* [Text]
——
Step 2. Oxidation of the initial metallic iron and wüstite mixture to hematite and zinc ferrite, at ~393–403 K < T < ~873 K. The oxidation of the metallic iron and wüstite did not occur until after the water has been removed from the sample.

Step 3. Calcination of dolomite at ~873–893 K < T < 1043 K.

Step 4. A very small mass gain at ~1003–1043 K < T < ~1173 K, likely caused by further oxidation of the large iron/iron oxide particles.

Step 5. A very small decrease in sample mass at T > 1173 K, possibly caused by calcination of limestone.

While the overall processes that occur in self-sintering have been identified, mechanistic details of the self-sintering and an improved understanding of the oxidation and self-sintering behaviour of the BOS filter cake are required if it is to be optimised. In situ measurement of the phases present during the oxidation of BOS filter cake may help to achieve this goal.

The main objective of this study was to improve the on-plant recycling of the BOS filter cake to the BOS by improving the understanding of the self-sintering process. The specific aim of this study was to use in situ phase analysis during the oxidation of BOS filter cake to help identify specific reactions that occur at each of the steps in the self-sintering process.

To achieve this, unreacted, freshly produced BOS filter cake from the BlueScope steelworks has been characterised in situ during oxidation using high temperature X-ray diffraction (XRD). These results have been compared against results from thermo-gravimetric analysis (TGA) and differential scanning calorimetry (DSC) of BOS filter cake collected at the same time as the samples used for the in situ measurements.

2. Experimental

The reaction of the BOS filter cake with air was studied non-isothermally by in situ high temperature XRD during heating to 1273 K. The quantitative phase analyses from the in situ XRD were compared against mass change and energy release measured using a TGA-DSC system.

The composition of fresh, unreacted BOS filter cake as measured by X-ray fluorescence (XRF) spectroscopy is given in Table 1. Samples for XRF spectroscopy were oxidised before analysis by heating to 1273 K in air at 10 K/min. In Table 1, all iron is reported as Fe₂O₃ and all sulphur is reported as SO₃. These do not represent speciation, but rather total iron and total sulphur content in the sample. Moisture was determined by heating a sample of BOS filter cake to 393 K for 18 hours and measuring the weight change.
——
* [Material]
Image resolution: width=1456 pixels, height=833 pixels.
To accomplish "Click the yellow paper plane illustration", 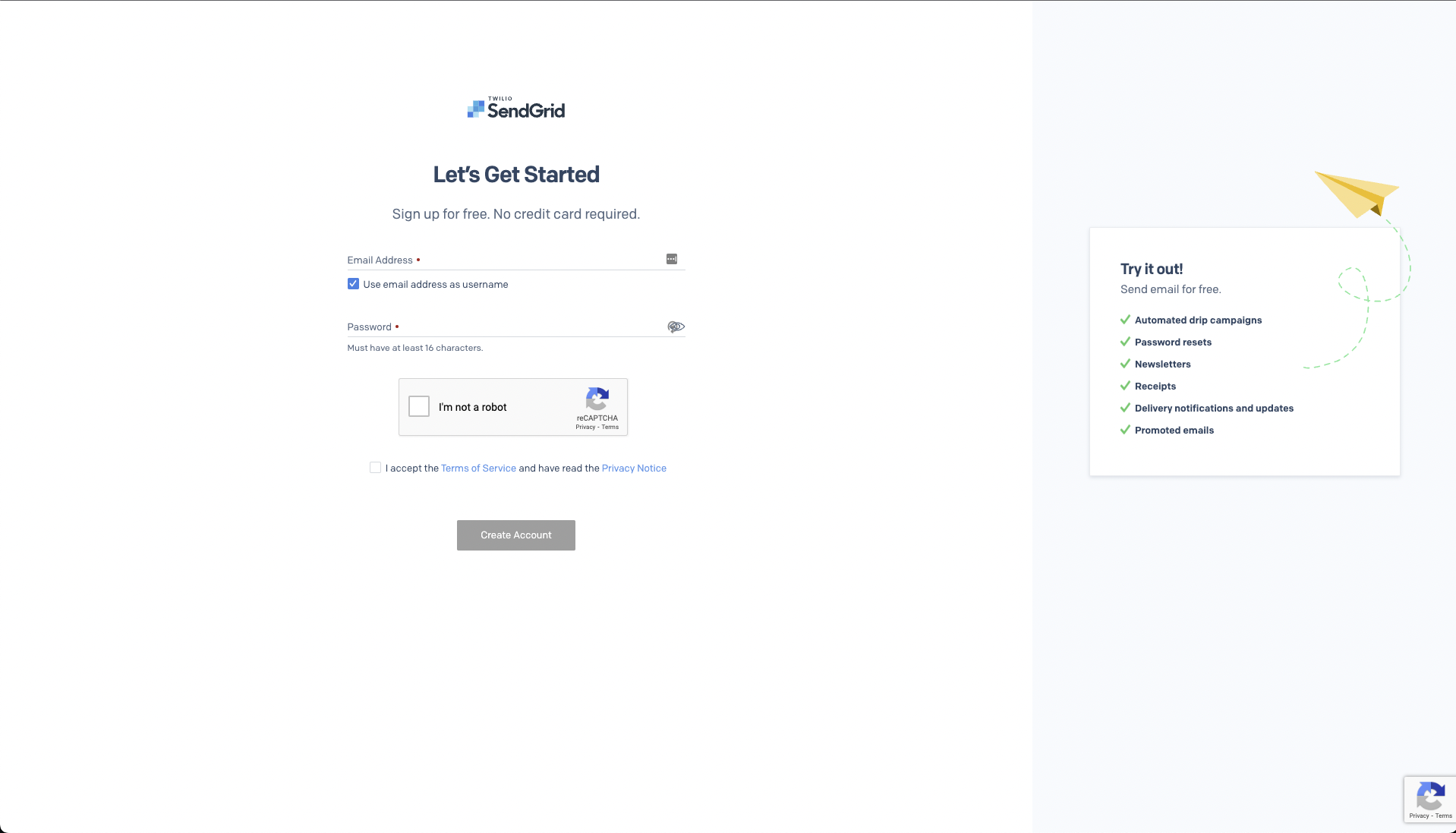I will pos(1357,193).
——
* [Things to do]
a) In the text on BOS filter cake, how long was a sample heated at 393 K to determine moisture?
b) In the BOS filter cake text, change the passage that begins at the words "Step 4. A very" and stops after "achieve this goal.", replacing "self-sintering" with "self-agglomeration".
c) Write the next part of the BOS filter cake text, picking up after its final sentence.

* [Written answers]
a) 18 hours.

b)
Step 4. A very small mass gain at ~1003–1043 K < T < ~1173 K, likely caused by further oxidation of the large iron/iron oxide particles.

Step 5. A very small decrease in sample mass at T > 1173 K, possibly caused by calcination of limestone.

While the overall processes that occur in self-agglomeration have been identified, mechanistic details of the self-agglomeration and an improved understanding of the oxidation and self-agglomeration behaviour of the BOS filter cake are required if it is to be optimised. In situ measurement of the phases present during the oxidation of BOS filter cake may help to achieve this goal.

c)
Table 1. Composition of fresh, unreacted BOS filter cake, as measured by XRF. Moisture was determined by drying at 393 K. The variability is indicated by the scatter between the analyses of two samples.

Component	mass%	Component	mass%
MgO	1.9 ± 0.1	CaO	4.7 ± 0.1
Al2O3	<0.5	TiO2	0
SiO2	2.3 ± 0.8	MnO	0.7 ± 0.03
P2O5	<0.5	Fe2O3	72.7 ± 2.1
SO3	<0.5	ZnO	16.7 ± 2.9
K2O	<0.5	moisture	15.4 ± 0.5

2.1. XRD Measurements

Initial XRD characterisation of the unreacted BOS filter cake was conducted ex situ using a Panalytical Empyrean instrument using a Co long-fine-focus X-ray tube at 40 kV and 40 mA. The step size was a nominal 0.03°, with each scan from 0–90° 2θ lasting for 1 hour. Samples were prepared by light hand grinding using a mortar and pestle. Samples were back pressed into the sample holder to prepare a randomly oriented, flat surface to the X-ray beam. The samples were rotated at 15 rpm during the measurement. Three sub-samples were analysed from each of four different pieces of BOS filter cake and an average value reported. These pieces of BOS filter cake corresponded to those used in the in situ measurements.

The in situ high temperature XRD was carried out in an INEL diffractometer, using a Co tube at 40 kV and 35 mA. The diffraction patterns were collected using a CPS120 position sensitive detector, which collected 120° 2θ of diffraction data simultaneously. Datasets were collected in 60 second increments during heating and cooling. The samples were held in an Anton Paar HTK16N high temperature chamber, which used a Pt strip heater. A slurry of the BOS filter cake and acetone was prepared and placed within the sample well (20 × 7 × 0.2 mm) on the Pt strip heater. A separate piece of BOS filter cake was sampled for each experiment. Flowing air was passed through the chamber at ~580 mL/min during the measurements.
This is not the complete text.